In some offices, you need to have a lot of cultural knowledge and it can be difficult to have that without a partner. In Turkey, we absolutely needed to have a partner, even though the margins are tight, because the market is all about personal relationships. The big learning was we tried to crack the American market for several years before gaining real traction. We tried partners and resellers and we tried putting our own people on the ground. Having a good channel partner is a good way to go and one way to ensure that it works is co-development and integration.
For us in North America, it was a very attractive way to grow with limited resources. That gave us access to a very big chunk of the market that we could have never reached ourselves. You’re handing away margin, which is the downside, but otherwise I don’t think we could have realistically done it. In other markets we’ve used a mix of direct sales and channel.
Once you pick a certain model, are you obliged to keep to it, no matter what?
If you recognise that your model isn’t working, you also have to be willing and ready to change. For a smallish company, trying to support a lot of different routes to market can be difficult because how you support each of them could be different. It’s neater if you can have a fairly tight approach that you can replicate in several markets. It doesn’t always work but that’s the ideal.

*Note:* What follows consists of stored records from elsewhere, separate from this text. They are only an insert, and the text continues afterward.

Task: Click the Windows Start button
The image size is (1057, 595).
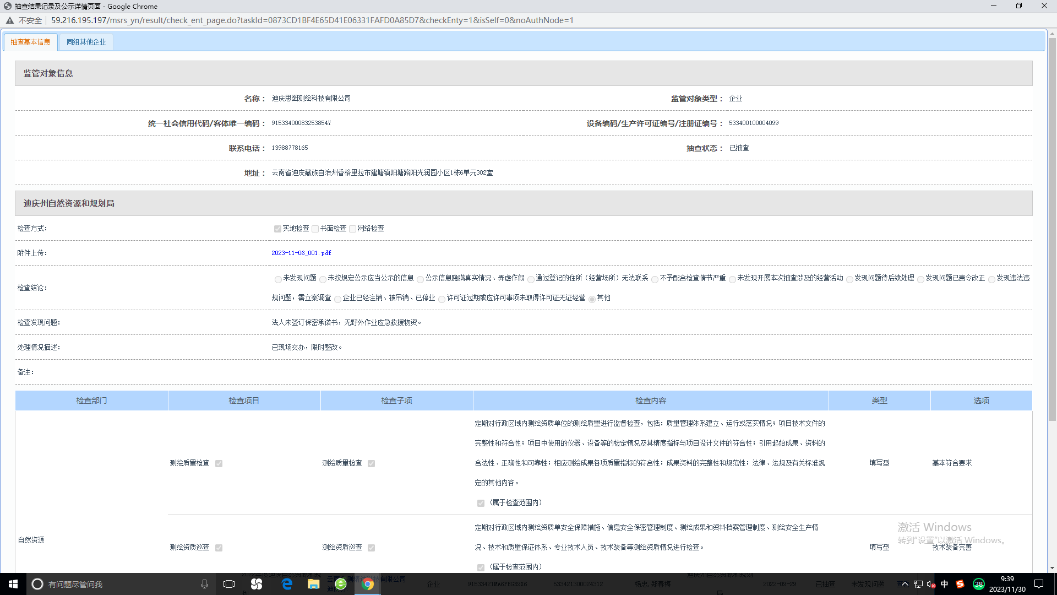Action: coord(13,584)
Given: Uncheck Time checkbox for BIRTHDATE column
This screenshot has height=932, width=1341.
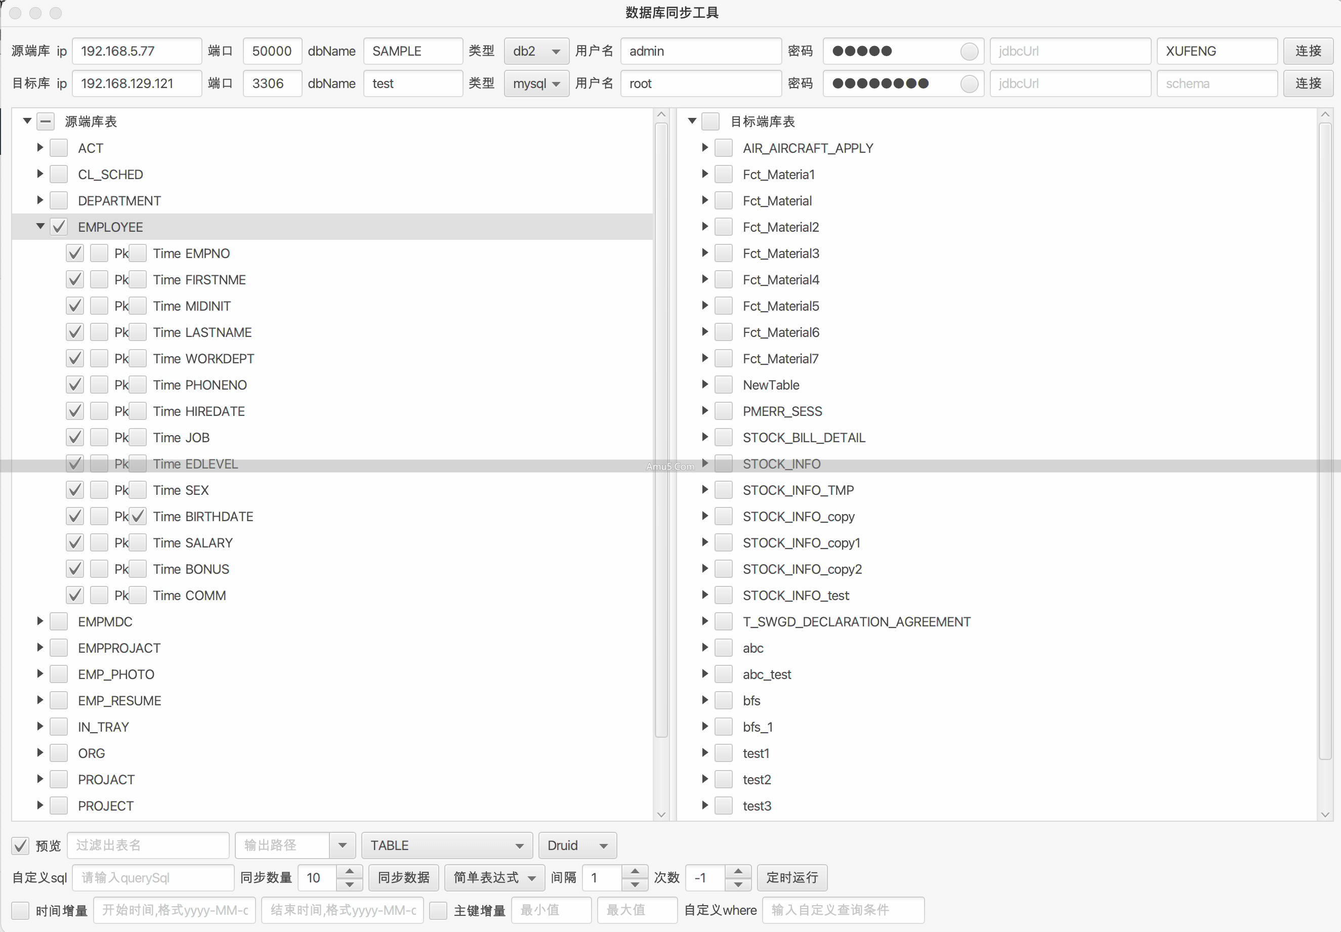Looking at the screenshot, I should [x=137, y=516].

Our approach has been to try to be relatively open at the start and to put a lot of investment in the relationship. You have to work extremely closely and be prepared to work with a partner – and there has to be an understanding that the relationship has to keep performing or else you decide to end it. It’s not a formula as such. There’s a certain amount of trying things out, learning from them, and figuring out what suits your business.
What advice would you give companies in terms of making an export partnership work?
References are incredibly important. It is really worth ‘buying’ references in a market – getting a very good reference case study – and if you have to give away a bit of margin to get that deal across the line, that is probably the single most important thing you can do.
A good partner will be able to find you reference case studies and equally, good case studies will help you find a very good partner. A partner will never sell product the way you would sell it yourself, so you have to equip them with every thing they need to go out and sell – and maybe that includes lead generation which goes back to them.
You cannot sit back and expect someone else to sell your product for you. You have to invest almost as much as you would in selling the product yourself. You have to invest in education of the partner’s sales force, the relationship and brand building, and put in a tough but mutually beneficial commercial relationship in place.